SACRAMENTO – For the second time this week, the state Senate yesterday rejected a $7 billion borrowing plan to provide better health care for prison inmates.
The receiver appointed by a federal court to oversee inmate health care threatened that the alternative is to take the money directly from the state treasury. Doing so would cut into other state services at a time the state is facing a $15.2 billion budget deficit.
The spending proposal by court-appointed receiver J. Clark Kelso fell three votes short of the two-thirds majority it needed to pass. The vote was 24-15.
Republicans again objected to giving the receiver more money instead of relying on a separate $7.4 billion construction bond approved a year ago by lawmakers and the governor. That money will fund 53,000 prison and jail cells to ease prison crowding.
Sen. George Runner, R-Lancaster, said construction of prisons and health care facilities should also be part of negotiations over a proposed settlement of lawsuits about crowded prisons.
“Do we want another partial solution? Or do we want the whole solution?” Runner asked.
Kelso said he needs money immediately to start designing and building seven facilities across the state. They would house 10,000 ill and mentally ill inmates.
Taking the $7 billion from California's general fund would mean less money for other state programs, Democrats and aides to Republican Gov. Arnold Schwarzenegger warned yesterday.
The receiver wants $70 million immediately and $3.4 billion in the fiscal year that starts July 1. Kelso wants $2 billion in the 2009-10 fiscal year and $1.5 billion the year after that.
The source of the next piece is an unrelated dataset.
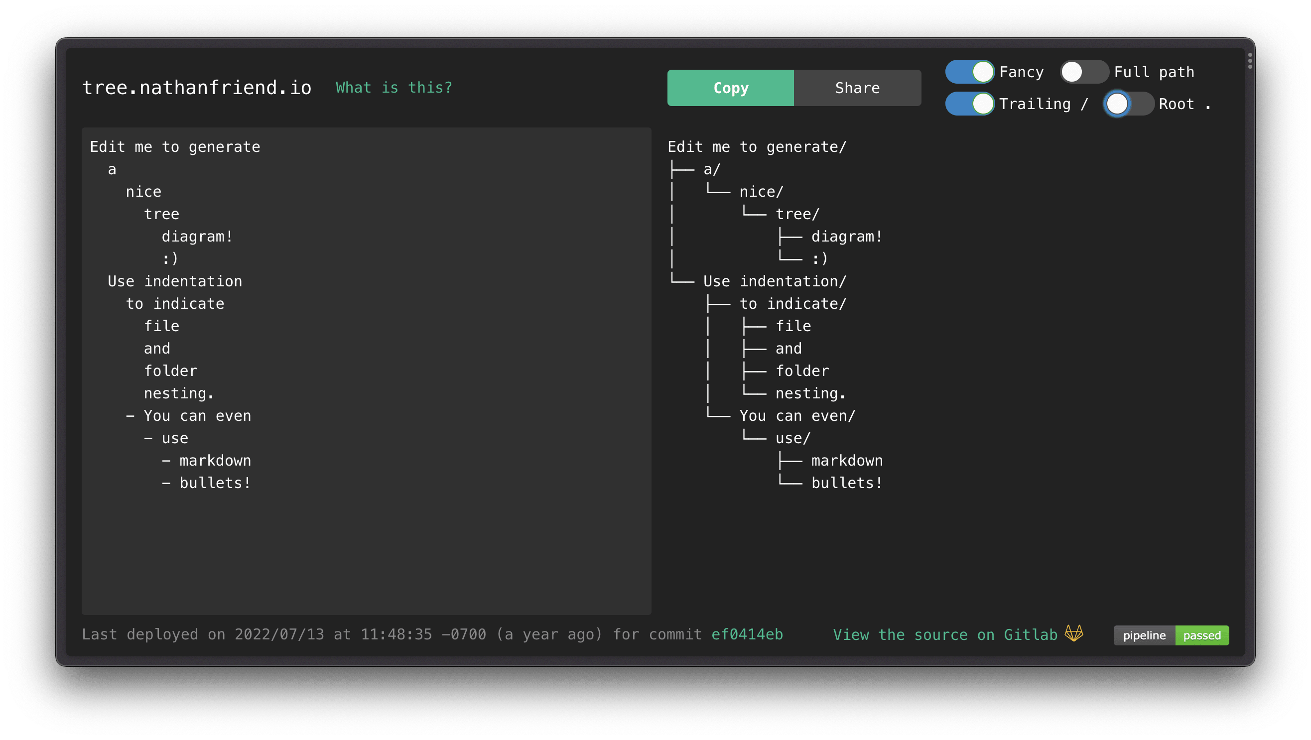Click the 'Edit me to generate' input line
The image size is (1311, 740).
[175, 147]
If the state refuses, Kelso could ask a federal judge to order the payments.
“This is a dangerous game of 'chicken,' ” said Sen. Darrell Steinberg, D-Sacramento. “Be careful what you wish for.”
Lawsuits on behalf of inmates have prompted federal courts to step in to oversee several parts of the state prison system.
The suits claim most of the problems, including unconstitutionally poor health care and mental health services, stem from overcrowding in California's 33 prisons. With 170,000 inmates, the system is about 70 percent over capacity, with many prisoners warehoused in converted gyms and hallways.